While this project has successfully enhanced the Chinese understanding and generation capabilities of the LLaMA and Alpaca models, several limitations must be acknowledged:

>> Harmful and unpredictable content: Though our model can reject unethical queries, these mod- els may still generate harmful or misaligned with human preferences and values. This issue may arise from biases in the training data or the models’ inability to discern appropriate outputs in certain contexts.

>> Insufficient training: Due to constraints in computing power and data availability, the training of the models may not be sufficient for optimal performance. As a result, there is still room for improvement in the Chinese understanding capabilities of the models.

>> Lack of robustness: The models may exhibit brittleness in some situations, producing incon- sistent or nonsensical outputs when faced with adversarial inputs or rare language phenomena.

>> Comprehensive evaluation: Evaluating large language models is an important topic in the cur- rent era. While we have seen many evaluation benchmarks for LLMs, their comprehensiveness and appropriateness for LLMs should be well-studied and examined. A more diverse and com- prehensive LLM evaluation dataset and benchmark will have a great positive effect on shaping the future of LLM research.
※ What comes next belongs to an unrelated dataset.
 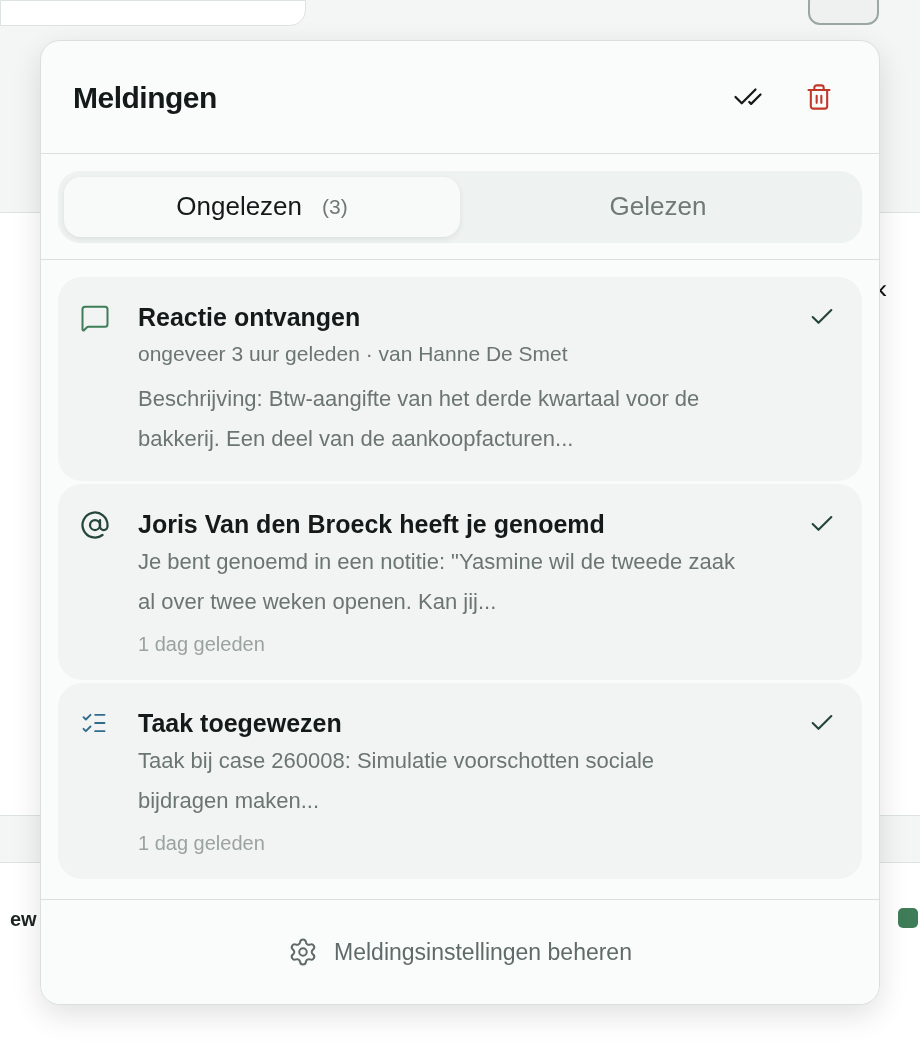 What do you see at coordinates (460, 952) in the screenshot?
I see `settings-link: Meldingsinstellingen beheren` at bounding box center [460, 952].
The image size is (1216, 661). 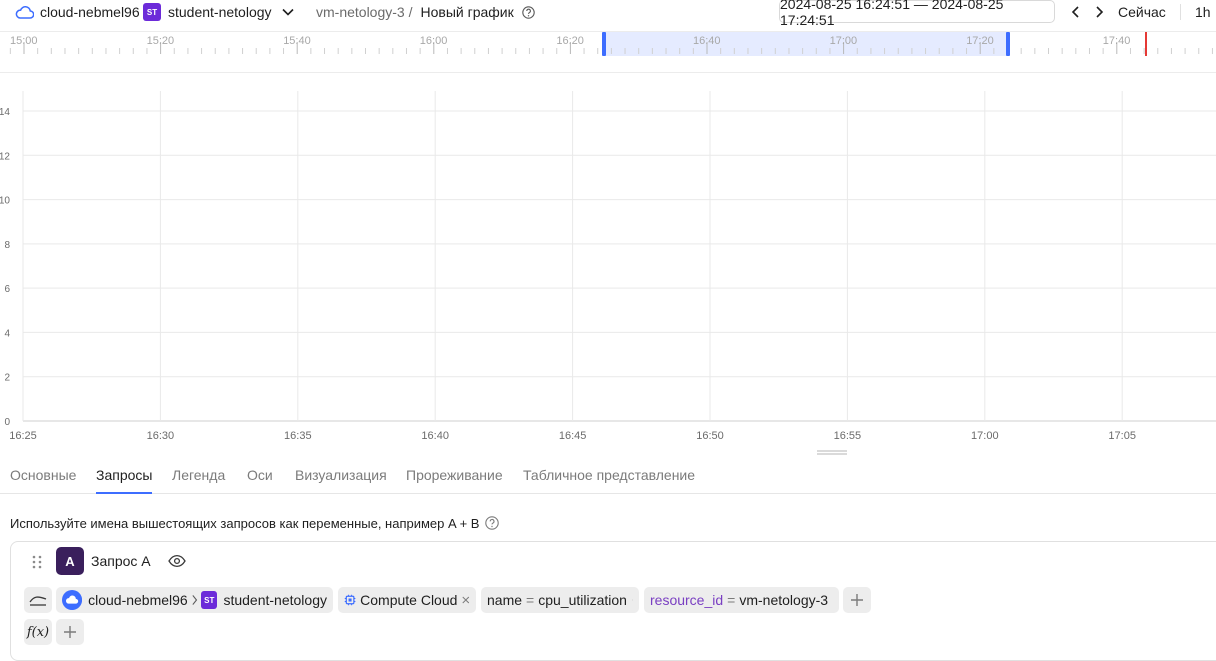 What do you see at coordinates (784, 600) in the screenshot?
I see `filter-value: vm-netology-3` at bounding box center [784, 600].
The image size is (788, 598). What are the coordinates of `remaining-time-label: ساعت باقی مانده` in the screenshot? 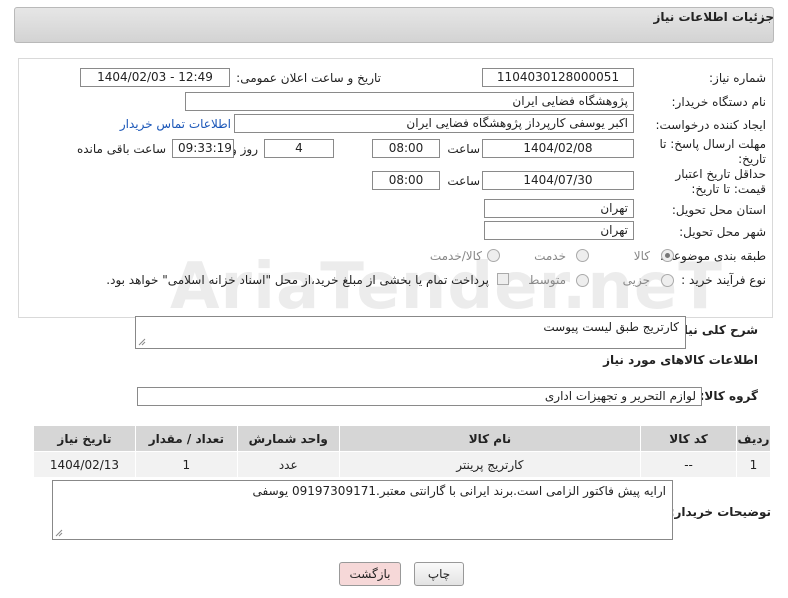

>> Scalability and efficiency: Although we applied LoRA and quantization to make the model more accessible to a broader community, when combined with the original LLaMA, the mod- els’ large size and complexity can lead to difficulties in deployment, especially for users with limited computational resources. This issue may hinder the accessibility and widespread adop- tion of the models in various applications.


>> 有害和不可预测的内容:尽管我们的模型可以拒绝不道德的查询,但这些模型仍可能生成有害或与人类偏好和价值观不一致的内容。这个问题可能源于训练数据中的偏见或模型在某些情境下无法识别适当的输出。

>> 训练不足:由于计算能力和数据可用性的限制,模型的训练可能不足以实现最佳性能。因此,模型在中文理解能力方面仍有改进的空间。

>> 鲁棒性不足:在某些情况下,模型可能表现出脆弱性,当面对对抗性输入或罕见的语言现象时,会产生不一致或荒谬的输出。

>> 综合评估:评估大型语言模型是当前重要的课题。虽然我们已经看到了许多用于LLM的评估基准,但它们的全面性和适用性应该进行深入研究和检查。一个更多样化和全面的LLM评估数据集和基准将对塑造LLM研究的未来产生积极影响。

>> 可扩展性和效率:尽管我们应用了LoRA和量化方法,使模型对更广泛的社区更易访问,但与原始LLaMA相结合,模型的庞大尺寸和复杂性可能导致在部署方面存在困难,特别是对于计算资源有限的用户。这个问题可能阻碍模型在各种应用中的可访问性和广泛采用。

Future work should address these limitations to further enhance the models’ capabilities, making them more robust, accessible, and effective for a broader range of applications in the Chinese NLP community.



The original draft was polished by OpenAI GPT-4 for grammatical corrections and clarity improve- ments. We would like to thank our community members for their contributions to our open-source project.

本文的初稿经过OpenAI GPT-4的润色,对语法进行了修正和明确性进行了改善。我们要感谢我们社区成员对我们的开源项目的贡献。